Each diamond is a fan-in barrier — a WaitGroup. Each linear edge is a channel. The test code mirrors the graph:

readyWG := sync.WaitGroup{}
readyWG.Add(2)
recvWG := sync.WaitGroup{}
recvWG.Add(2)

bus := NewBus()

go func() {
    sub := bus.Subscribe(topic)
    readyWG.Done()
    msg := <-sub
    if msg != "hello" {
        t.Errorf("subscriber-1 got %q", msg)
    }
    recvWG.Done()
}()
go func() {
    sub := bus.Subscribe(topic)
    readyWG.Done()
    msg := <-sub
    if msg != "hello" {
        t.Errorf("subscriber-2 got %q", msg)
    }
    recvWG.Done()
}()

readyWG.Wait()
bus.Publish(topic, "hello")
testutil.WaitTimeout(t, &recvWG, 2*time.Second)

Two barriers, one channel publish, deterministic order. Any concurrent test can be expressed this way once you draw the graph.


13. Anti-patterns I still see in senior code

"Use a time.Sleep and live with the flake."

No. Find the missing barrier or hook.

"Skip flaky tests with t.Skip."

The bug stays in the code.
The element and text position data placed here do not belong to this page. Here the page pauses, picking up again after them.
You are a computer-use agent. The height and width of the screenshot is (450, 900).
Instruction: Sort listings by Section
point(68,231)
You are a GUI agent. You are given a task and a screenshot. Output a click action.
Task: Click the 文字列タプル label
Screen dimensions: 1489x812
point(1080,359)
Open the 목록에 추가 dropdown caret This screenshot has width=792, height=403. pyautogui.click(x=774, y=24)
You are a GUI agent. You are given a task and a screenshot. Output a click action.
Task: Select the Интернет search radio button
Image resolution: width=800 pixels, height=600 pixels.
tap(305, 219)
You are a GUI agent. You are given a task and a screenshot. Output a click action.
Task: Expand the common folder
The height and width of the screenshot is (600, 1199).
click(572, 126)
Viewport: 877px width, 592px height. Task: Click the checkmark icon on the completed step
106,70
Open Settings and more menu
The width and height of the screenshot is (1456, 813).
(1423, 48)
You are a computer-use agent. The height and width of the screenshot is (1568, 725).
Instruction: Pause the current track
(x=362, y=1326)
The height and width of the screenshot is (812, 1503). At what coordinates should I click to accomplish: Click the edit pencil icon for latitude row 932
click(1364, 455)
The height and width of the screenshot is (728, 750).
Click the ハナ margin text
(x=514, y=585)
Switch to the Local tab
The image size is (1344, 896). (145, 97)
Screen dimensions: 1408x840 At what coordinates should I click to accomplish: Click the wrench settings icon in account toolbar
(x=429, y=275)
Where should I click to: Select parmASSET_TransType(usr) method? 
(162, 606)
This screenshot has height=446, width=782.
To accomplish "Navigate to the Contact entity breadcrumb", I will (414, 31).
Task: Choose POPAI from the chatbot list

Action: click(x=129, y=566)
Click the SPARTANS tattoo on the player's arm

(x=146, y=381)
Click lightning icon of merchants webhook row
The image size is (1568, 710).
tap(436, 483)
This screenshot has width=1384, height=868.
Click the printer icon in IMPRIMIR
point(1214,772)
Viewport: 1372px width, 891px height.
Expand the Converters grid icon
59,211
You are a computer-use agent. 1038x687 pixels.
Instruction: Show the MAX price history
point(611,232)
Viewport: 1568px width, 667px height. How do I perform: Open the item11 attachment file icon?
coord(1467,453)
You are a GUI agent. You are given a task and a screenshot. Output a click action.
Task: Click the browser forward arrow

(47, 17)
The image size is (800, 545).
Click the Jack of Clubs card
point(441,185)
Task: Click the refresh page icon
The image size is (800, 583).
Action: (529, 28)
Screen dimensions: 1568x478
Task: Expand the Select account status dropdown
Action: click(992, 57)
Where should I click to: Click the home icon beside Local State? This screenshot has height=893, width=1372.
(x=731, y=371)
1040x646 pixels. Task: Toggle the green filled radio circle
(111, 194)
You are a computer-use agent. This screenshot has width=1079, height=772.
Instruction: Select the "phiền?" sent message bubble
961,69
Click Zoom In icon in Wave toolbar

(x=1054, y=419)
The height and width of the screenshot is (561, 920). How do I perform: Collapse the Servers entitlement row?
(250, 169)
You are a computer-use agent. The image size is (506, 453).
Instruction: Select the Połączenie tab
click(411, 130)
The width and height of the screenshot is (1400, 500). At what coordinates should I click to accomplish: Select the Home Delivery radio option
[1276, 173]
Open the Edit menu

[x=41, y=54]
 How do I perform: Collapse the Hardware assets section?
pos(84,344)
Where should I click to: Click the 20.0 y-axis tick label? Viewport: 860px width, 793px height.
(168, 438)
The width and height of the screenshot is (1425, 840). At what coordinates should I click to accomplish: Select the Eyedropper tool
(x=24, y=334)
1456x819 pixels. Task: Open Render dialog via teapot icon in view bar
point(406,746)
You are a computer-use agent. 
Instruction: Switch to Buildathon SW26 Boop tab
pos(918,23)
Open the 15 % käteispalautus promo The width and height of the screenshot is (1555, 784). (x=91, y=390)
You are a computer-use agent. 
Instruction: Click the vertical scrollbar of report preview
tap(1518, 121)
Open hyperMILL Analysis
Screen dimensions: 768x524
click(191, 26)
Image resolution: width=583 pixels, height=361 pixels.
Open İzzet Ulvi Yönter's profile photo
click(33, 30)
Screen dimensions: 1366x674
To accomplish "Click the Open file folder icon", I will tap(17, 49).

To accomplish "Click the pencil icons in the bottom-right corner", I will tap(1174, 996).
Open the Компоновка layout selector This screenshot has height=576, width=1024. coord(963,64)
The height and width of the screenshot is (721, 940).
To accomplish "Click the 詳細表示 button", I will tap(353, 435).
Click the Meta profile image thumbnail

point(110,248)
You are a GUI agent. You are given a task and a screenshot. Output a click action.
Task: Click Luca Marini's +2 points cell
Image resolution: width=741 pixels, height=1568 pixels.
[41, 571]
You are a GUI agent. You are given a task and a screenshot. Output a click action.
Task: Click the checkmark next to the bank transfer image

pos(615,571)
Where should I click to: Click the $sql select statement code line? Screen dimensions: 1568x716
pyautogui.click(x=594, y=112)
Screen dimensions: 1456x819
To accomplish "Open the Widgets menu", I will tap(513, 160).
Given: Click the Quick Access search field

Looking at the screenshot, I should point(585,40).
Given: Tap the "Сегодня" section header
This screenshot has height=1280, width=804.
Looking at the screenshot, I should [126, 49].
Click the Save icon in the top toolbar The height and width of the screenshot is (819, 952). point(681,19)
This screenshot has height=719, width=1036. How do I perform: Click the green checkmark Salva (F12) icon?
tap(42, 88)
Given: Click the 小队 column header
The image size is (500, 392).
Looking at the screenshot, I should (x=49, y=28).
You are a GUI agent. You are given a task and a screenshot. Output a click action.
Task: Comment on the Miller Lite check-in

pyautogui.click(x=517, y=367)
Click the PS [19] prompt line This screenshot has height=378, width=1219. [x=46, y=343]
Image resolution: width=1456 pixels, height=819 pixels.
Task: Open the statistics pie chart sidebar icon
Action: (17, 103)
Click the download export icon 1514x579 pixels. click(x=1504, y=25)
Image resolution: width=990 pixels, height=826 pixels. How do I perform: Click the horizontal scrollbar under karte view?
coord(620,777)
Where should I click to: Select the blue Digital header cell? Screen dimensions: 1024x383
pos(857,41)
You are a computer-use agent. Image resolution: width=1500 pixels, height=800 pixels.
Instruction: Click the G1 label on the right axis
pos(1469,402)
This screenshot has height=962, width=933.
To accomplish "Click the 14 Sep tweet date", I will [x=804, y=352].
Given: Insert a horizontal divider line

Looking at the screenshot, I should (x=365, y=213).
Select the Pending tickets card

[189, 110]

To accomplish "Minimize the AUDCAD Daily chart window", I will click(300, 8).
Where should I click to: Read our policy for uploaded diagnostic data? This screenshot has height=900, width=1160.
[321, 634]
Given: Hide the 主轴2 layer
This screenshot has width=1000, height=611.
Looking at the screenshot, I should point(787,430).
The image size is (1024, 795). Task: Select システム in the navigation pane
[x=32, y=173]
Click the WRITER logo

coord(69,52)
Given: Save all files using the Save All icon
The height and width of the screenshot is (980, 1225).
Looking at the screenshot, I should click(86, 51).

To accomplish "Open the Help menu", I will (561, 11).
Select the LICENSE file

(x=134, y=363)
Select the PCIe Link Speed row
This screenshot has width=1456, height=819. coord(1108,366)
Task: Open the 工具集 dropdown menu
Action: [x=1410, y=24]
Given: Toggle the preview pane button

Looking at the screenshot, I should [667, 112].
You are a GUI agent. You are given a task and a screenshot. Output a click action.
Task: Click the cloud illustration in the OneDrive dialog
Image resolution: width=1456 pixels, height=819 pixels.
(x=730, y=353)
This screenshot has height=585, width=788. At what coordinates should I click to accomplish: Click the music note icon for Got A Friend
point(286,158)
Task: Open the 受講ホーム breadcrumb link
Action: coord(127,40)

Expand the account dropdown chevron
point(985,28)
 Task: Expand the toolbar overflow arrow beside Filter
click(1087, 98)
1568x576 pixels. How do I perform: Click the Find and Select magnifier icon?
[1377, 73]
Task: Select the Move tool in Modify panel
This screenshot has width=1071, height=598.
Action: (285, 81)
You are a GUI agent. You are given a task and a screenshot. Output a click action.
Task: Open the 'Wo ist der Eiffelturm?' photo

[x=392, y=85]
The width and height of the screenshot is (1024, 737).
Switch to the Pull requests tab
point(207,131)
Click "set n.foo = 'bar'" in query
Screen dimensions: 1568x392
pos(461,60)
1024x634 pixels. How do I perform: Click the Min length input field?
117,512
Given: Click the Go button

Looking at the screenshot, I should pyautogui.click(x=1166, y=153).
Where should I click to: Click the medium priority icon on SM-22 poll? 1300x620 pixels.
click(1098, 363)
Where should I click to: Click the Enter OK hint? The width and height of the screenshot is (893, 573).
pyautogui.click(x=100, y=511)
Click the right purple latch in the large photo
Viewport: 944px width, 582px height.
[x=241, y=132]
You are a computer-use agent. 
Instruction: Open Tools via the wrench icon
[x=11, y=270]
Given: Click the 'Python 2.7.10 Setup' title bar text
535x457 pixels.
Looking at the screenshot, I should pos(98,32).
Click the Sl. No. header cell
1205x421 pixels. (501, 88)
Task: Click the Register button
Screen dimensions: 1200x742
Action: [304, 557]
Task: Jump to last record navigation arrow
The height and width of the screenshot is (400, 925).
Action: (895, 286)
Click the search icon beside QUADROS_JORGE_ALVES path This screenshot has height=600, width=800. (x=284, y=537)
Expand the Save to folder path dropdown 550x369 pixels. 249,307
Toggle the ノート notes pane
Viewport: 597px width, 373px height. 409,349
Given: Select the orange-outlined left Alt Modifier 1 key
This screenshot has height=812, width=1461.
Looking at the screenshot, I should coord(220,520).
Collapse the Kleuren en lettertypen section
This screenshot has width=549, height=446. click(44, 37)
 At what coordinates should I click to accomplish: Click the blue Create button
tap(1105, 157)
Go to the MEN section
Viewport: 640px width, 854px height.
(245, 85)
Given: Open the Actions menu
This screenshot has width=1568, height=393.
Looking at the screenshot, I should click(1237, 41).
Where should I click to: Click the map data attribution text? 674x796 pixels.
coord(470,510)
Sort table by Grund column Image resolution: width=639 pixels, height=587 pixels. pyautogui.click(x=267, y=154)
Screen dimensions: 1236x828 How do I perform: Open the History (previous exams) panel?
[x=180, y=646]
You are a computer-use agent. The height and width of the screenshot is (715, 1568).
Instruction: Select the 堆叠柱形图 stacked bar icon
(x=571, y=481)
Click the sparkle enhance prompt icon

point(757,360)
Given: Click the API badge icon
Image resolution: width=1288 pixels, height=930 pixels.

Worse, future tests inherit the same flake.

"Set the test timeout to 30 minutes so the build doesn't fail."

You have moved the failure from CI to production.

"Use time.Sleep(0) to yield."

time.Sleep(0) yields to the scheduler. It is occasionally useful in fuzz harnesses to vary scheduling, but it is not a barrier and does not solve any ordering problem.

"WaitGroup in production code, sleep in tests."

Inconsistent. If wg.Wait is the right primitive in production, it is the right primitive in tests. The test code should look like the production code, not different.


14. Summary

The senior skills are:

  • Start-barrier pattern. Make every race-test goroutine wait on one signal, then release them all at once.
  • Two-phase barrier. Separate per-goroutine setup from the contended operation.
  • Shared helper library. Build a testutil package with WaitTimeout, StartBarrier, RaceTest, Eventually, NoLeak. Reuse across the project.
  • errgroup for first-error fan-out. WaitGroup for fire-and-forget. synctest.Wait for quiescent assertions.
  • Designing for testability. APIs expose deterministic completion, context cancellation, and observation hooks.
  • Flake budgets and -count. Never accept a flaky test; find the missing barrier.
  • Quiescent-state assertions. Use synctest.Wait (Go 1.24+) or polling with a hard cap.

The single move that distinguishes a senior concurrent test from a middle-level one is the start barrier. Master it.